New cases were below the daily average of just over 200 for the preceding week. That figure rose significantly after the district reported 342 new cases on Tuesday, the highest one-day increase since the pandemic reached Nevada in early March. The district estimates that 6,965 of those patients have recovered.

The fatalities were well above the daily average of a little over two over the period.

The district also reported 13 new hospitalizations, excluding deaths, over the preceding day — slightly higher than the daily average of just under 11 over the preceding week.

The Nevada Hospital Association reported on Monday that the number of currently hospitalized COVID-19 patients in the state remains in the “plateau range” — between 340 and 372. That figure has been trending downward since April 1, the association said.

“COVID-19 is not creating a significant impact in hospital capacity or capability,” it said in a news release breaking down the latest data. “Patients with confirmed COVID-19 represent less than 5 percent of the hospitalized patients within the Nevada health care system.”

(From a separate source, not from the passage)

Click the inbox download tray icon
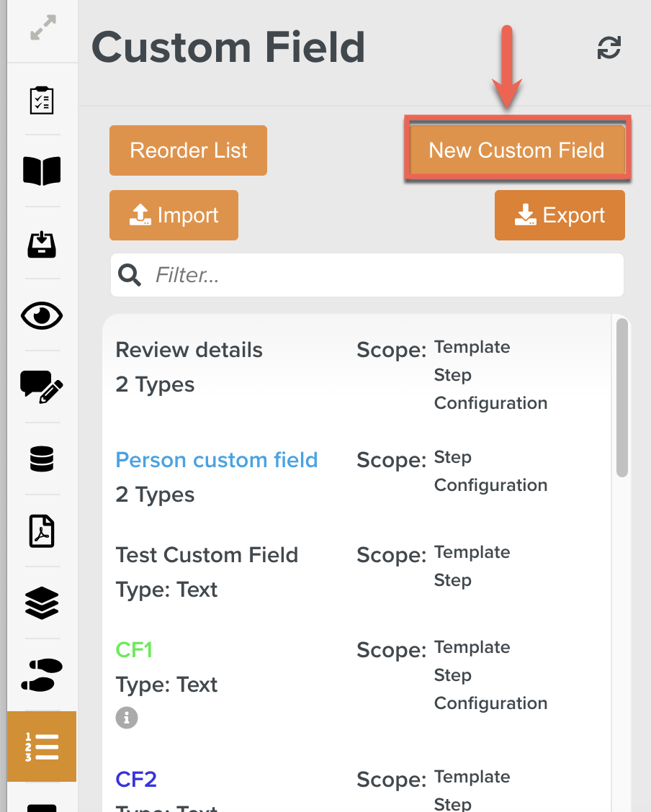Screen dimensions: 651x812 tap(42, 244)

The health district often reapportions cases after they are reported to better reflect when they occurred, so the totals announced daily often vary from the detailed breakdown it provides.

Meanwhile, the state Department of Health and Human Services reported 184 new cases of COVID-19 and six additional deaths. The total death toll was 473 as of Wednesday.

Individual counties across Nevadahave reported a total of 11,856 cases since the state’s outbreak began in March.

The state data showed a decline in the state’s infection rate to 5.20 percent. That rate — the number of confirmed cases divided by the total number of people tested — had been declining steadily before recording several one-day upticks beginning last week. The current figure is the lowest it’s been since the state began tracking the data early on in the outbreak.